Essa consulta está sendo cansativa. Pensar em tudo, relembrar, segurar lágrimas, procurar forças pra falar. Sorte que pelo que o relógio de ponteiro pendurado na parede indica faltam menos de 20 minutos.

—Melanie, o que você mais deseja? -Ela me encara como se aquela fosse a cereja do bolo para tudo que eu disse.
—Encontra-lo, vê-lo preso. -Respondo de imediato.
—Culpa a polícia, então?! -Ela rebate.
—Não. Mas, sinto raiva por ainda não terem o encontrado.
—Melanie, eles me contaram que você oculta uma informação que pode ajudar a investigação. Isso é verdade?
—Sabe que sim.
—Quero que seja honesta comigo. Essa informação é o apelido que ele te deu, correto?
—Sim. -Respondo sem problemas.
—E por que não conta? Pensei que queria vê-lo preso. Tem vergonha do apelido, ou se apegou a ele de alguma forma? -Ela ajeita o óculos e eu sinto raiva da pergunta gritando:
—NÃO! -Me exalto e respiro fundo me acalmando. -Não. Não me apeguei a nada relacionado àquele homem.
—Então, por que oculta a informação?
—Eu dei muitas informações. Todas as que eu sabia. Se a polícia não conseguiu acha-lo tendo o cativeiro, tendo pertences dele e coisas assim, não vai ser o apelido que vai ajuda-los. E quando... E se o encontrarem, eu quero a prova de que é ele de fato. E eu sei como a polícia pode ser corrupta ou prender a pessoa errada. Se for ele de verdade, ele com toda certeza dirá o apelido para me perturbar, e, somente eu poderei confirmar se é ele ou não. Então, eu não vou contar do que ele me chamava. Jamais. Não adianta.
—Melanie, então me responda outra coisa. Antes de mudar o foco da consulta, me responda mais uma coisa.
—Se eu puder lhe dizer!
—Qual era seu maior medo, antes do sequestro?
—Cães. -Respondo com naturalidade.

Ela fica levemente extasiada, mas tentando ocultar a surpresa com aquele fato. Ja vi a doutora atendendo outras pessoas no hospital, pela sala de vidro, e nenhum de seus pacientes é capaz de deixa-la sem palavras como a minha história deixa.

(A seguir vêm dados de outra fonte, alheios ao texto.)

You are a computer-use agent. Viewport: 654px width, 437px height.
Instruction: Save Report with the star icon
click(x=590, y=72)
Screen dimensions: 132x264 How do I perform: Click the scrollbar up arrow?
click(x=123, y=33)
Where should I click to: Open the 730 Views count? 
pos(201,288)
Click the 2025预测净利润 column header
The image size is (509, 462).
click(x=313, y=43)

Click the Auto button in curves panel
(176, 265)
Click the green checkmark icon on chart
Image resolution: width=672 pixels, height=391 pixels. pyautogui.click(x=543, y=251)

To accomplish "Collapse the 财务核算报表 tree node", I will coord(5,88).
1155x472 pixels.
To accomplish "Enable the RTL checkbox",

—Entende agora, doutora? Ele sabe o que faz...

Ela se ajeita na cadeira, tossindo para limpar a garganta e volta a me perguntar sobre o meu primeiro dia de aula como se nada tivesse acabado de acontecer e eu apenas tusso também, seguindo a conversa junto a ela querendo que isso acabe de uma vez para eu poder dormir o máximo possível.